So I'm scared, even though no one's shooting at me just now, the way they were a couple weeks before I got sent to Japan for rest and recuperation and found Tokyo Bay, say twelve hundred years ago. That's close. That's life.


* * *

I left in the dead of pre-dawn night without purposely saying goodbye to anybody, because that's the way I figure I have to be. I did wave back at a shadowy figure in the Operations Building who had waved at me after I'd parked my buggy and had begun walking across the field. But then, I was a shadowy figure, too. I reached the dock where the _Model T_ sat squat, boarded her, stowed my gear, spent half an hour checking systems. Then I went outside to inspect the phase-projectors. I lit a cigarette.

In the east, the sky was yellow. A rumble of thunder came out of the dark mountains to the west. There were some clouds above me and the stars still clung to sky's faded cloak, less like confetti than dewdrops now.

For once, it wasn't going to happen, I decided.

Some birds sang, and a gray cat came and rubbed against my leg, then moved off in the direction of the birdsongs.

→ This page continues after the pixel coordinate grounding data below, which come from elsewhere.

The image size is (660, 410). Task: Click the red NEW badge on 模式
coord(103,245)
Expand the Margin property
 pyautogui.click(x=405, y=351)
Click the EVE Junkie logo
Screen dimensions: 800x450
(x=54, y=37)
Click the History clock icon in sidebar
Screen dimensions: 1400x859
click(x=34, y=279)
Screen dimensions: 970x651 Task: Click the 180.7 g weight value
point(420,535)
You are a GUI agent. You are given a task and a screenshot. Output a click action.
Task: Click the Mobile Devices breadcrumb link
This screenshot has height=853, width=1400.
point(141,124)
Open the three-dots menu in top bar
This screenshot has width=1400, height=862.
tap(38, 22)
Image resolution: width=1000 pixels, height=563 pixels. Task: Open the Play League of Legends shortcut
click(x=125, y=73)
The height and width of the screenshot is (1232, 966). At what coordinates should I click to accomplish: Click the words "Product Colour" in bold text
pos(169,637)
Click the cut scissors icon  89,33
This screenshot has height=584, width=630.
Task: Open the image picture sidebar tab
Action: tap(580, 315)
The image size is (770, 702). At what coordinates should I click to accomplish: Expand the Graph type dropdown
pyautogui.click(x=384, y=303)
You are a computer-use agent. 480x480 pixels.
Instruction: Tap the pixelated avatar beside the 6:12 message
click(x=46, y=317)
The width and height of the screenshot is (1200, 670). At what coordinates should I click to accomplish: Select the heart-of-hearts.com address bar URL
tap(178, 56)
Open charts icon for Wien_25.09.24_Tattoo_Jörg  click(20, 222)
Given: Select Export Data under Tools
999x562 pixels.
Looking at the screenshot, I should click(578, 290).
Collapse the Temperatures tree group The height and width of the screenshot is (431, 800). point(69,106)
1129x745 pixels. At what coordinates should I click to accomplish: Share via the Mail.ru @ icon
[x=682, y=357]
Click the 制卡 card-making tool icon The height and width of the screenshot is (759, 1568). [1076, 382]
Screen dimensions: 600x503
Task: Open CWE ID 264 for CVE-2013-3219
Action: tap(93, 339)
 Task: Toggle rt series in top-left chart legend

The breeze shifted so that it came up from the south, filtered through the forest that began at the far end of the field. It bore the morningdamp smells of life and growth.

The sky was pink as I took my last puff, and the mountains seemed to shiver within their shimmering as I turned and crushed it out. A large, blue bird floated toward me and landed on my shoulder. I stroked its plumage and sent it on its way.

I took a step toward the vehicle ...

My toe struck a projecting bolt in a dock-plate and I stumbled. I caught hold of a strut and saved myself from a complete fall. I landed on one knee, and before I could get up a small, black bear was licking my face. I scratched his ears and patted his head, then slapped him on the rump as I rose. He turned and moved off toward the wood.

I tried to take another step, then realized that my sleeve was caught in the place where the strut I had grabbed crossed over another one.

By the time I'd disentangled myself, there was another bird upon my shoulder and a dark cloud of them flapping across the field from the direction of the forest. Above the noise of their cries, I heard more thunder.

It was happening.

I made a dash for the ship, almost stumbling over a green rabbit who sat on her haunches before the hatch, nose twitching, pink, myopic eyes staring in my direction. A big glass snake slithered toward me across the dock, transparent and gleaming.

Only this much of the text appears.